• [Task item]:
Transcribe exactly the lines that fall between the one holding "This screenshot has height=435, width=721." and the one holding "1068x1120 pixels.", inclusive, from the entries below.

****************************************

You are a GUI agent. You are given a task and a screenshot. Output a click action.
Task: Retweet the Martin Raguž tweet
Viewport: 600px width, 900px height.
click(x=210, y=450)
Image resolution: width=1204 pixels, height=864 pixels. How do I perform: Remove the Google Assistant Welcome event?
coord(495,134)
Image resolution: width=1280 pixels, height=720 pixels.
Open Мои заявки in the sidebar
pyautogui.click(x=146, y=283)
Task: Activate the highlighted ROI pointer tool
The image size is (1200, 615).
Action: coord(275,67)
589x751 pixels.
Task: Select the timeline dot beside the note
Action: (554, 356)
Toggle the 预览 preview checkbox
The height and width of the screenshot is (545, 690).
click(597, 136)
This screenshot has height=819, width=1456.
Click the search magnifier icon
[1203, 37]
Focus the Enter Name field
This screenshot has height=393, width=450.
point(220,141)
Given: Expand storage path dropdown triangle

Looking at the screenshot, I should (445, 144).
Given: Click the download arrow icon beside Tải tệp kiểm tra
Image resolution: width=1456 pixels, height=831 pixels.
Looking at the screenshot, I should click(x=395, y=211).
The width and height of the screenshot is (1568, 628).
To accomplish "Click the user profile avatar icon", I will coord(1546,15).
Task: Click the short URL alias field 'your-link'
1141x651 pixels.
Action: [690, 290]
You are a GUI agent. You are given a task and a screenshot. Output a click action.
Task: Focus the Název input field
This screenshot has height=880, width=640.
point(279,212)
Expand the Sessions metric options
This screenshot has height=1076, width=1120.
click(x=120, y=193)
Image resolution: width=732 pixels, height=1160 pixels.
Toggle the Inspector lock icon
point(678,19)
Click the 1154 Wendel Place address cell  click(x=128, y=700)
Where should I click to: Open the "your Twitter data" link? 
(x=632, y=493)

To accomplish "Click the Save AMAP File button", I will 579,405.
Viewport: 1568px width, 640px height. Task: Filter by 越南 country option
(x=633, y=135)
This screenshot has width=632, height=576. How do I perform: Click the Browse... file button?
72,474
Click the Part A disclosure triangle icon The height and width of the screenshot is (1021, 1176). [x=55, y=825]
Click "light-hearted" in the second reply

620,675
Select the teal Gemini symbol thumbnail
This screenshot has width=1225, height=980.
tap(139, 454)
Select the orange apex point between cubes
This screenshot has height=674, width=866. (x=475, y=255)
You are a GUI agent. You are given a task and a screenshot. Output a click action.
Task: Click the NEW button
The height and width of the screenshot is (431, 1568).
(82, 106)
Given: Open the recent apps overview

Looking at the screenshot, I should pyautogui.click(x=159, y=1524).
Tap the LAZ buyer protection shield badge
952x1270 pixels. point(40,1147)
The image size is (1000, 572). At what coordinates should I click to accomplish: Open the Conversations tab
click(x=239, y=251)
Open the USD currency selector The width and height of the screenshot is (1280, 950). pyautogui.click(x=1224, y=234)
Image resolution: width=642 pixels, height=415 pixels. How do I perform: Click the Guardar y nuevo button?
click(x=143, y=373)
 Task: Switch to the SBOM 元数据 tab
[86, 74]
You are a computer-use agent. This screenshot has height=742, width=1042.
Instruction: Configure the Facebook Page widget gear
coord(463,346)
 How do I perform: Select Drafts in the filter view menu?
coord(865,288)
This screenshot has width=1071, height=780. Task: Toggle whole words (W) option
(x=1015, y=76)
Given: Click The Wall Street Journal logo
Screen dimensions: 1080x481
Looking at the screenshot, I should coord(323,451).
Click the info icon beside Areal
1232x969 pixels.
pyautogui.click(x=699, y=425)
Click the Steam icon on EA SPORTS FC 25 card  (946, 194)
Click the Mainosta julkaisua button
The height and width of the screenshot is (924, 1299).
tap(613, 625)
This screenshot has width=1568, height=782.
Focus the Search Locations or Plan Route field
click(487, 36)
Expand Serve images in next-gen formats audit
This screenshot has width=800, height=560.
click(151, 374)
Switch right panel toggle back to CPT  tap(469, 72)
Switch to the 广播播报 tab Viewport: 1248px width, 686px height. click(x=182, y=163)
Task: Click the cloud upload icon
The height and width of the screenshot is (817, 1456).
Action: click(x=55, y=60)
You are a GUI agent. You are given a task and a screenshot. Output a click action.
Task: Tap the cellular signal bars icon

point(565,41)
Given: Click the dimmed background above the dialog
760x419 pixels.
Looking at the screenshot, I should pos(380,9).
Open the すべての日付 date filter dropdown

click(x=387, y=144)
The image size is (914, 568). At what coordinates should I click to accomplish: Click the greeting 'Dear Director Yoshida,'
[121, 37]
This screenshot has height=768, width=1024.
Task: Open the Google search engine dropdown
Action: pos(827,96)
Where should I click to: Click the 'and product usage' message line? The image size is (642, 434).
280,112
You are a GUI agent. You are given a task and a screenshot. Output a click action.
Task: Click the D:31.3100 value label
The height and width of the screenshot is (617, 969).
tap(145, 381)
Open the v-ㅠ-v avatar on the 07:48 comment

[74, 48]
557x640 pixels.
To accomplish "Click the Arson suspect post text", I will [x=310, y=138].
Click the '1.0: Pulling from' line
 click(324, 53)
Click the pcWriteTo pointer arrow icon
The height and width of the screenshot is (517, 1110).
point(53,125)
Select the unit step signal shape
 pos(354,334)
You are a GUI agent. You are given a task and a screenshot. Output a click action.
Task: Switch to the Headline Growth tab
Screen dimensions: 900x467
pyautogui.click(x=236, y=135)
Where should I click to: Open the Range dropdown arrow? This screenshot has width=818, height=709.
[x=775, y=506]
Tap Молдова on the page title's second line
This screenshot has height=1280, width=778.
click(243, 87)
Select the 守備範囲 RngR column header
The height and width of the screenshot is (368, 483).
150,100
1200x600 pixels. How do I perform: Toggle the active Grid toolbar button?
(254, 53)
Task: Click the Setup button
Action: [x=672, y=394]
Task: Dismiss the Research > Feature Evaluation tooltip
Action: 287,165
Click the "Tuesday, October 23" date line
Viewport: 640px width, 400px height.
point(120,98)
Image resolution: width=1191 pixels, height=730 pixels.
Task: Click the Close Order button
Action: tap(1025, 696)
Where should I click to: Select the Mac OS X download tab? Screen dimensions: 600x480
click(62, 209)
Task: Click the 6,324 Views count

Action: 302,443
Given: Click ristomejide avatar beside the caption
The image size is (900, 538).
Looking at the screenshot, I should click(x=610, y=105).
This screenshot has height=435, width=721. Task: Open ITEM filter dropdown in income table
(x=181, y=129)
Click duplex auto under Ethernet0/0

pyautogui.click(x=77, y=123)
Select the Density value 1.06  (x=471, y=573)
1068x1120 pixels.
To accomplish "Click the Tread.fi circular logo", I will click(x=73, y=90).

****************************************

• [Task answer]:
This screenshot has height=435, width=721. Task: Open ITEM filter dropdown in income table
(x=181, y=129)
Click duplex auto under Ethernet0/0

pyautogui.click(x=77, y=123)
Select the Density value 1.06  (x=471, y=573)
1068x1120 pixels.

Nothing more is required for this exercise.